Using Ruby And Ubuntu With Optical Character Recognition

I am a university student and it s time to buy textbooks again. This quarter there are over 20 books I need for classes. Normally this wouldn t be such a big deal, as I would just copy and paste the ISBNs into Amazon. The ISBNs, however, are converted into an image on my school s book site. All I want to do is get the ISBNs into a string so I don t have to type each one by hand. I have used GOCR to convert the images into text, but I want to use it with a Ruby script so I can automate the process and do the same for my classmates.

I can navigate to the site. How can I save the image to a file on my computer (running UBUNTU), convert the image with GOCR, and finally save it to a file so I can then access them again with my Ruby script?

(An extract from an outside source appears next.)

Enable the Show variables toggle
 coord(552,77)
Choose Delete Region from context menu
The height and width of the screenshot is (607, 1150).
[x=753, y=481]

GOCR seems to be a good choice at first, but from what I can tell from my own "research", quality isn t quite sufficient for daily use. Maybe this could lead to a problem, depending on the image input. If it doesn t work out for you, try the "new" feature of Google Docs, which allows you to upload images for OCR. You can then retrieve the results using some google api ( there are tons out there, I m using gdata-ruby-util which requires some hacking, though.

You could also use tesseract-ocr for the OCR part, it s also open source and in active development.

For the retrieval part, I would as well stick with hpricot, super-powerful and flexible.

Sounds like a cool project, and shouldn t be too hard if the ISBN images are stored in individual files.

This all can be run in the background:

  • download web page (net/http)
  • save metadata + image file for each book (paperclip)
  • run GOCR on all the images

All you need is a list of urls or a crawler (mechanize) and then you probably need to spend a few minutes writing a parser (see joe s post) for the university html pages.